───── INFORMATION SUPPLIED ─────

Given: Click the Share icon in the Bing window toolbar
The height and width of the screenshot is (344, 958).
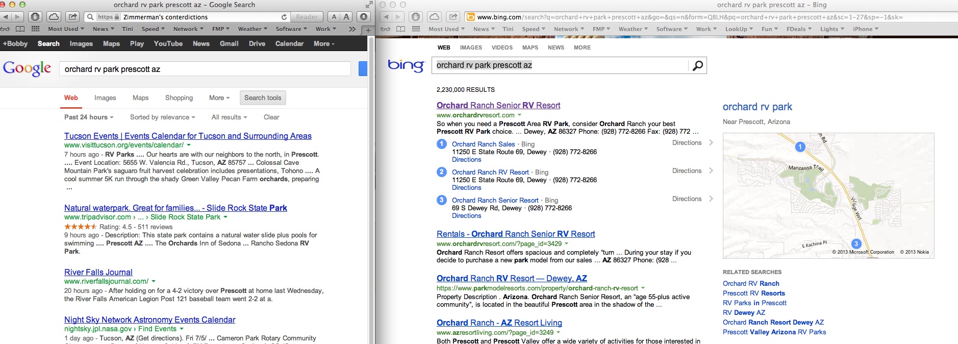Looking at the screenshot, I should [x=453, y=17].
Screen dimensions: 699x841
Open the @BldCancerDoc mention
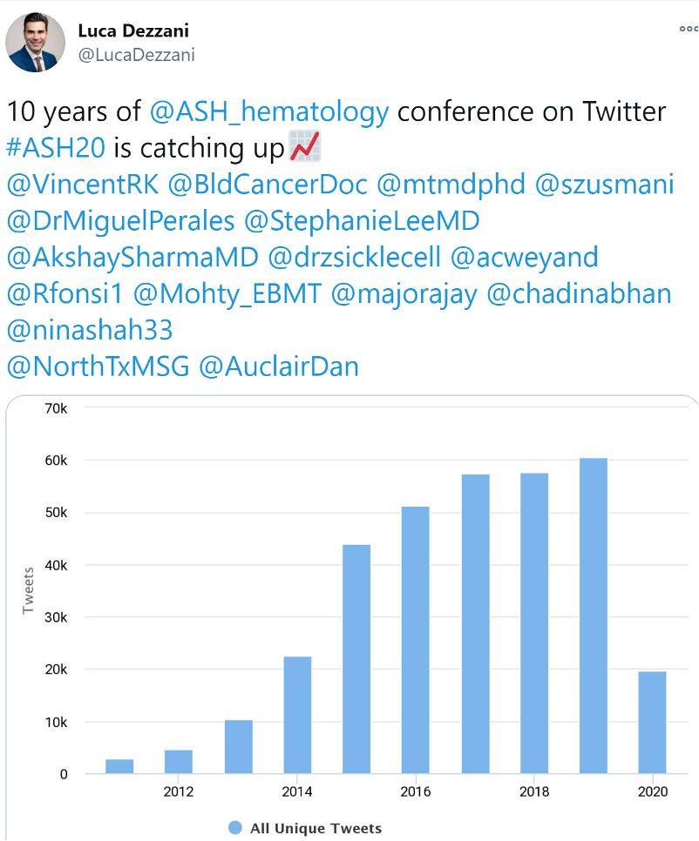click(x=268, y=184)
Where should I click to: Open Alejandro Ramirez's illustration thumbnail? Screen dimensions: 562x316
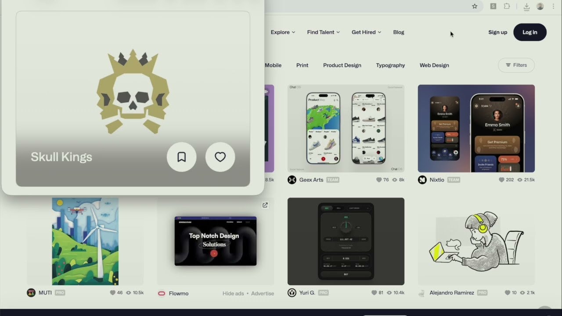[x=476, y=241]
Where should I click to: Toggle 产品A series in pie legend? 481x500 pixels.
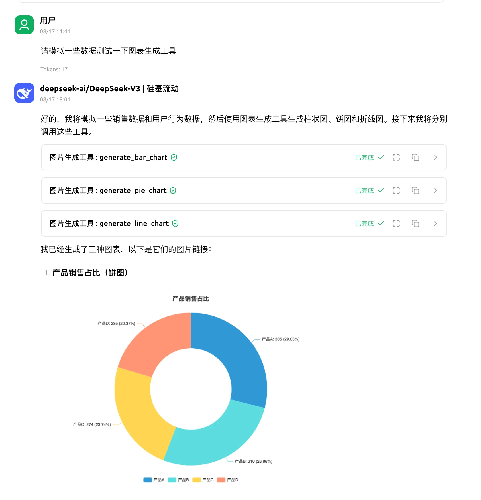point(154,480)
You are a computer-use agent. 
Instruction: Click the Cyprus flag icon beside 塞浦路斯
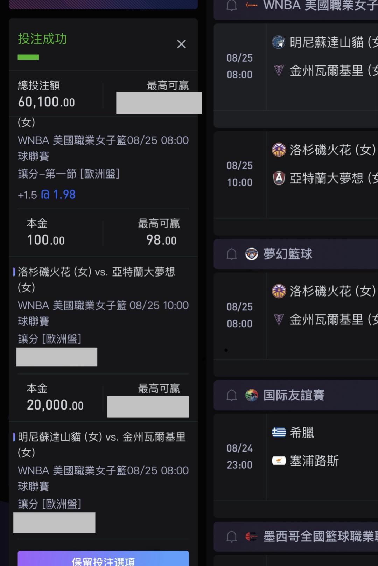279,461
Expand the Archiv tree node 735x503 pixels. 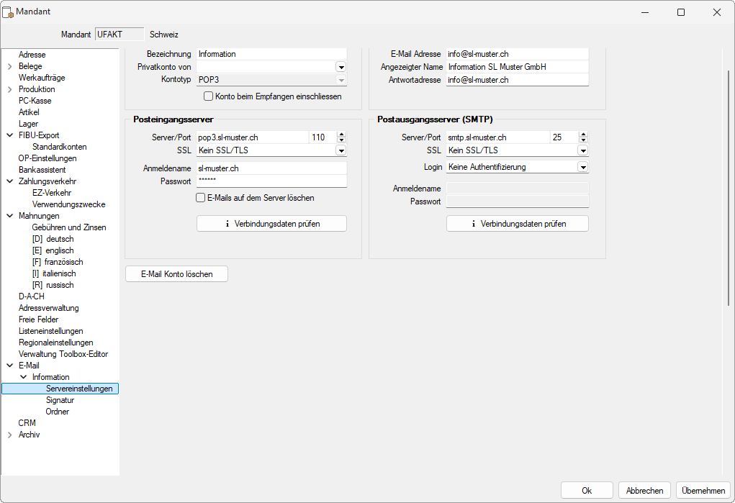point(9,435)
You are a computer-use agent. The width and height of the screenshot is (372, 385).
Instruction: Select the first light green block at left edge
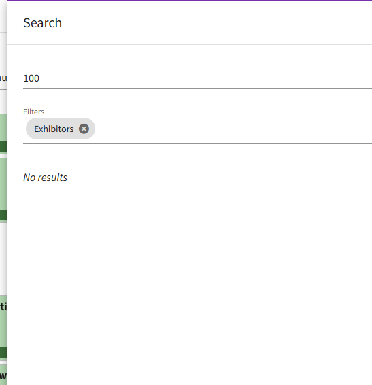3,127
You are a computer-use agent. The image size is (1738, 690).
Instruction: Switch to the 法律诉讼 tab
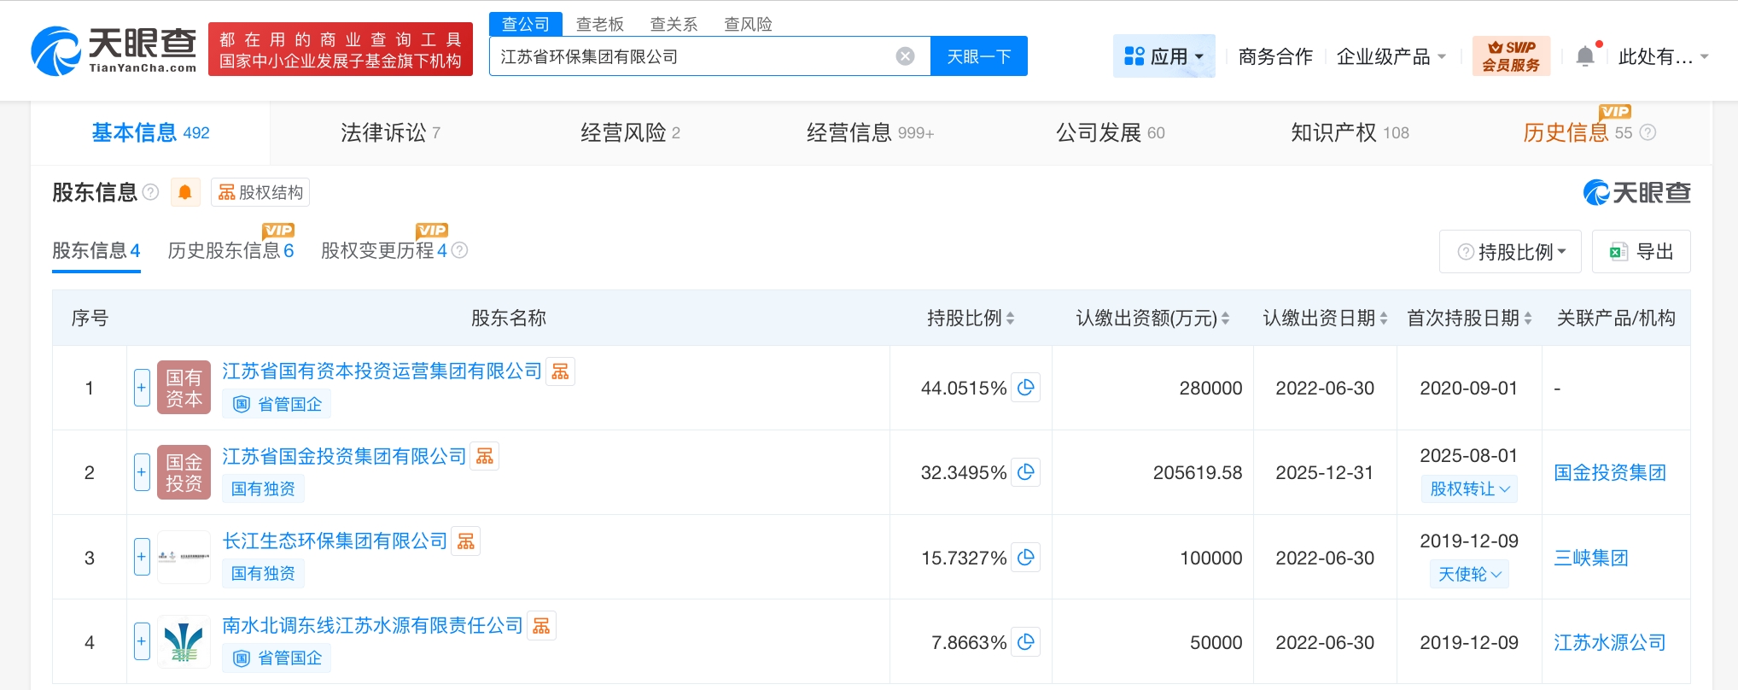[390, 132]
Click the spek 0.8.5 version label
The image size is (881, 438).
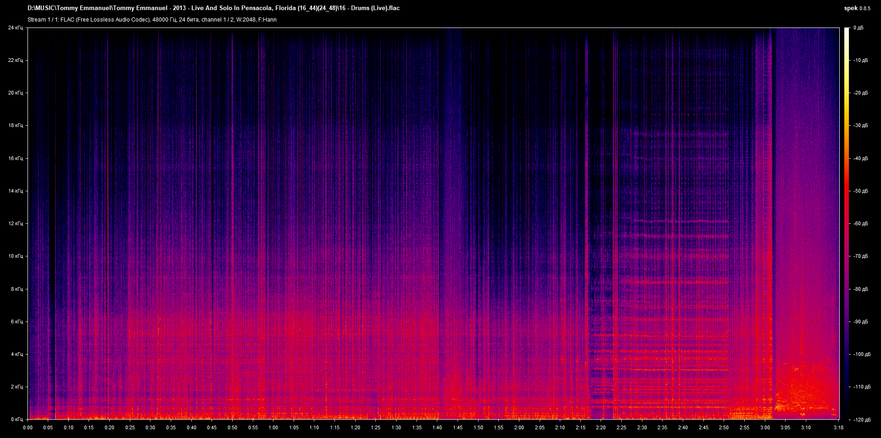point(857,8)
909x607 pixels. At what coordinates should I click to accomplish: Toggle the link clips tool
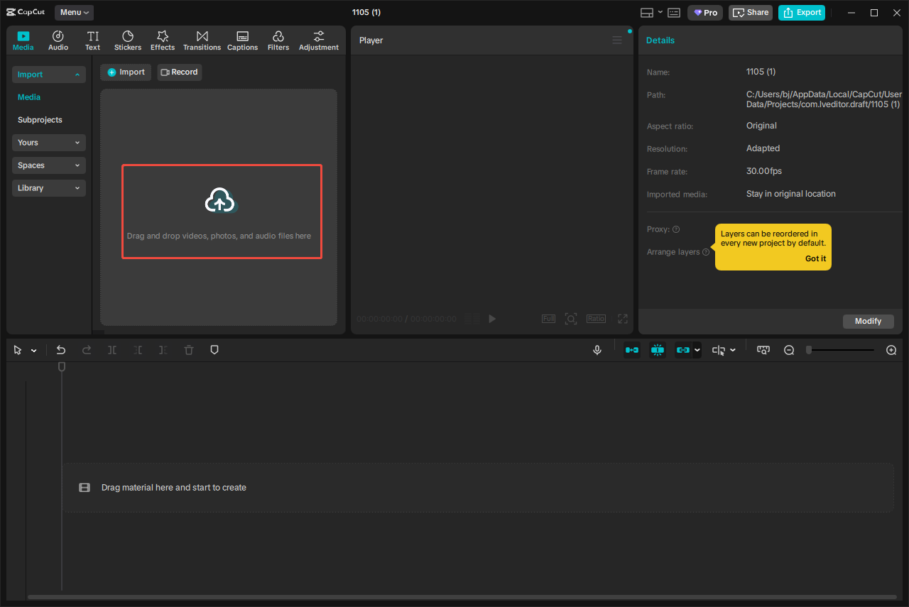tap(684, 349)
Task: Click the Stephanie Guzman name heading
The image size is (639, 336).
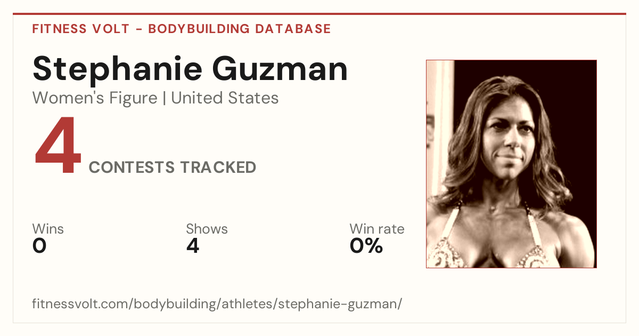Action: pos(190,69)
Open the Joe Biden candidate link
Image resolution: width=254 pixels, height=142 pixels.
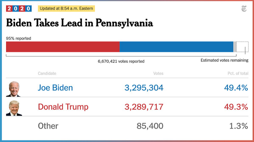tap(55, 88)
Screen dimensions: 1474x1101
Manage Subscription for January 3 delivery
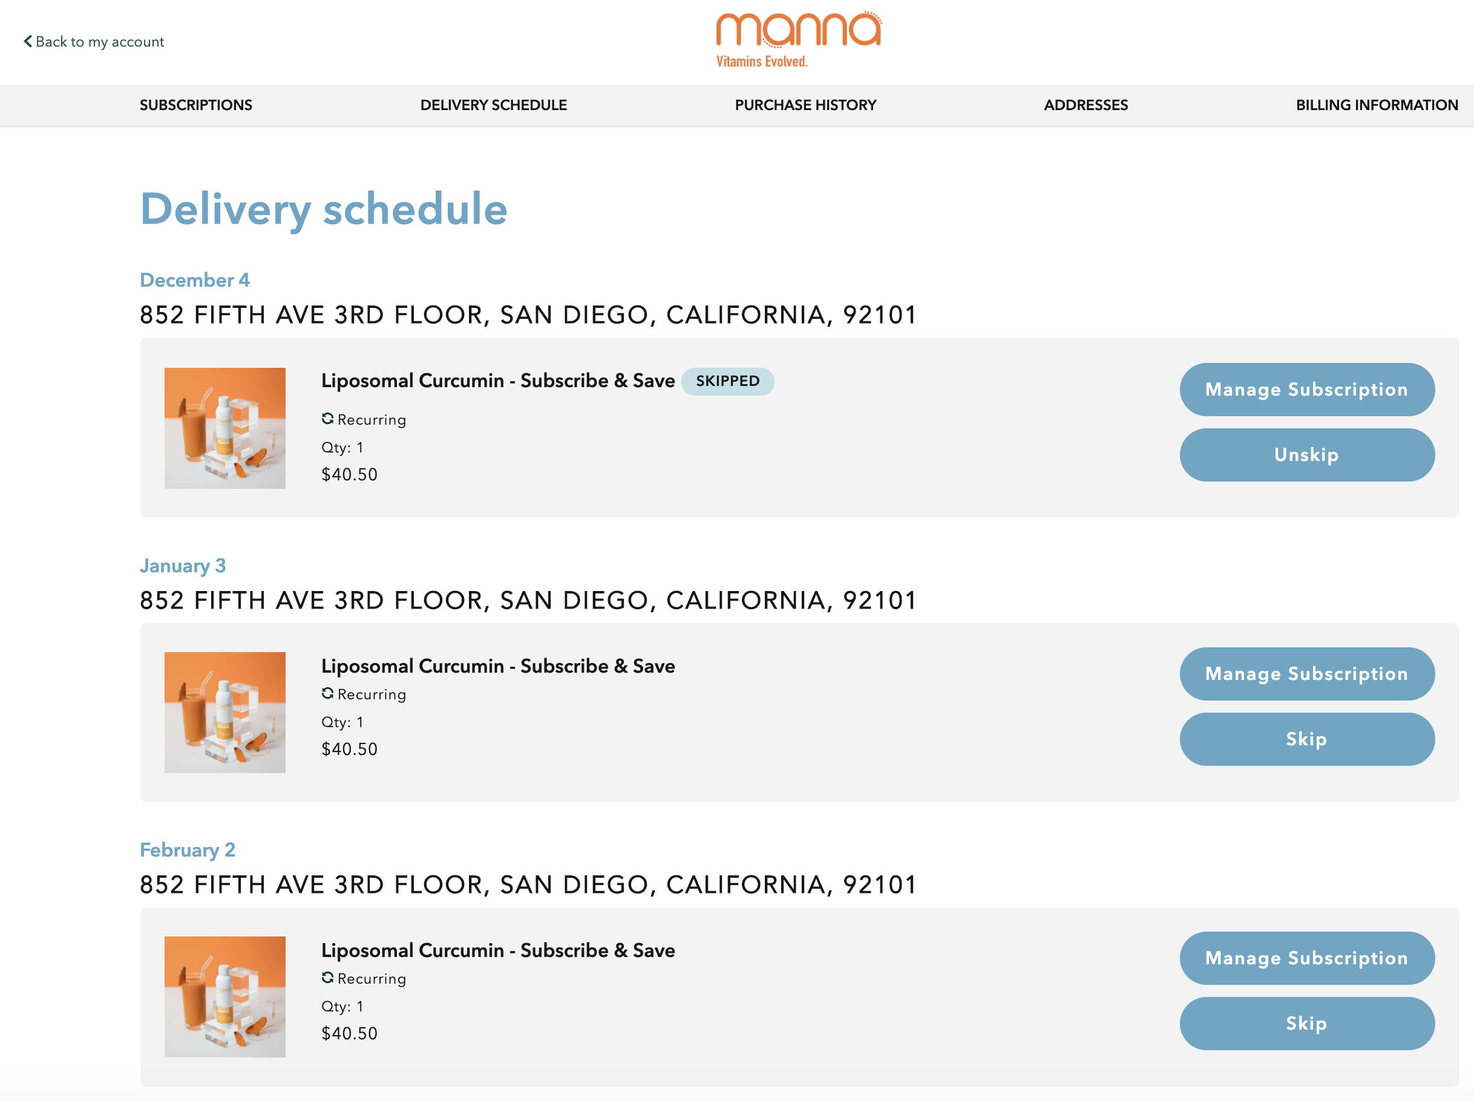click(x=1307, y=674)
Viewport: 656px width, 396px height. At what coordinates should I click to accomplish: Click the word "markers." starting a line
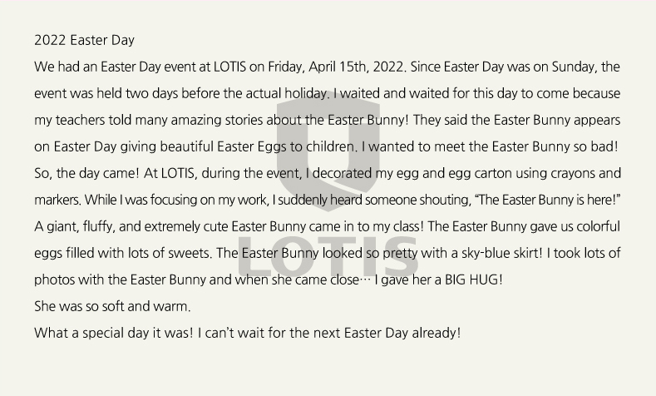[x=57, y=200]
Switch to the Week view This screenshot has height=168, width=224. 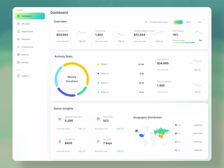[x=189, y=22]
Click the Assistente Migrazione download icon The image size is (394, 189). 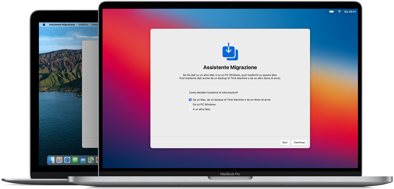[230, 52]
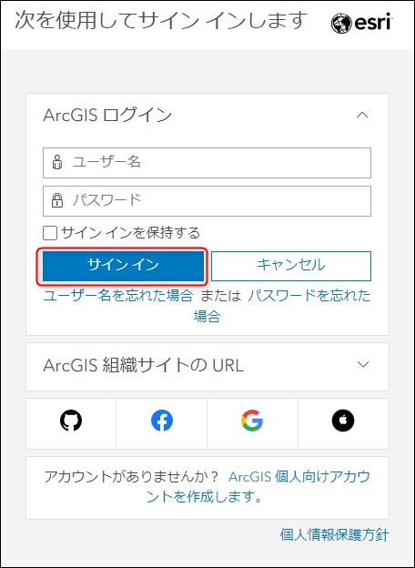Click the GitHub sign-in icon
The image size is (415, 568).
[x=71, y=421]
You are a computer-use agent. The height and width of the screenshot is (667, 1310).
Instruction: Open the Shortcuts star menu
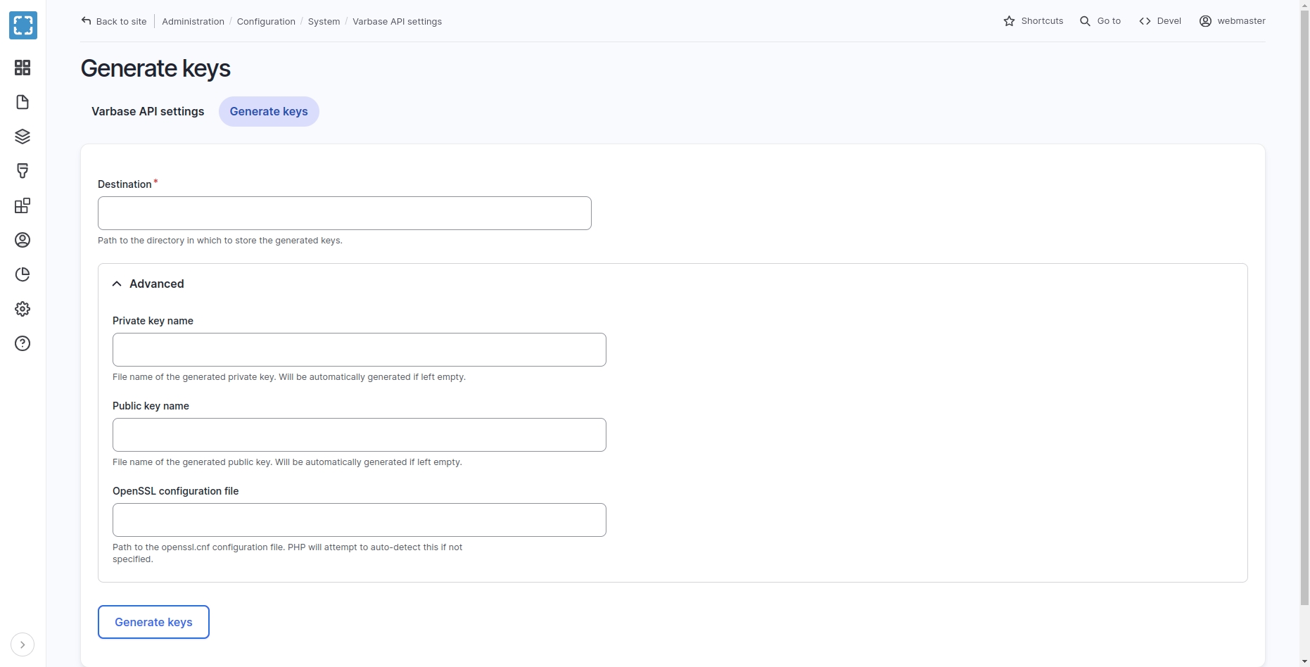[x=1033, y=21]
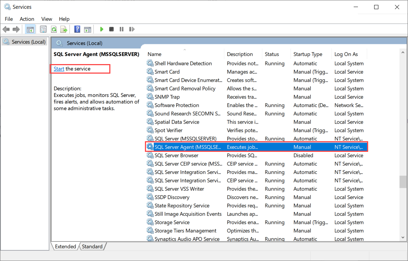408x261 pixels.
Task: Stop the service using the stop icon
Action: (111, 29)
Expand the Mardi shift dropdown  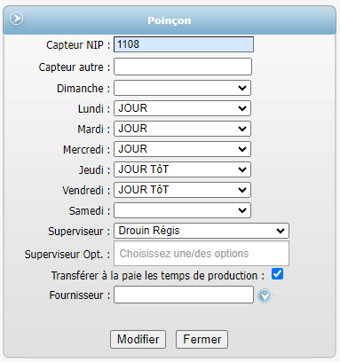point(182,129)
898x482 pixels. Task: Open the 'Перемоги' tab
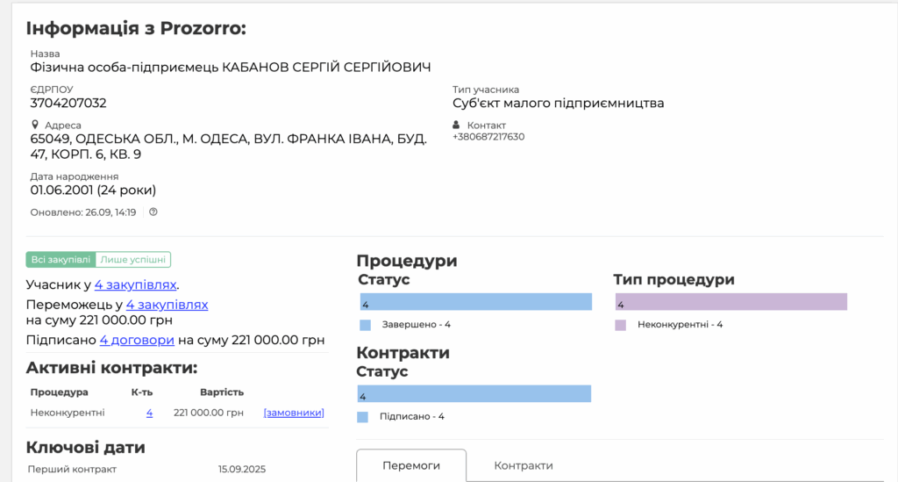[x=410, y=465]
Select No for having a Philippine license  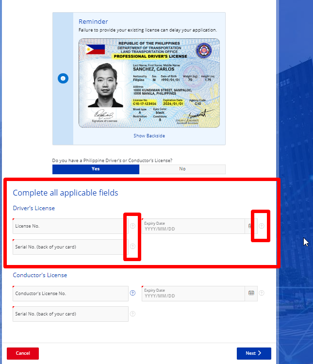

─────

**INSTRUCTIONS FOR THE TASK:**
Copy all the lines above that hold the string "computer".

**RESPONSE:**
You are a computer-use agent. 
You are a computer-use agent. The width and height of the screenshot is (372, 385).
You are a computer-use agent. The image size is (1738, 690).
You are a computer-use agent. The height and width of the screenshot is (667, 1310).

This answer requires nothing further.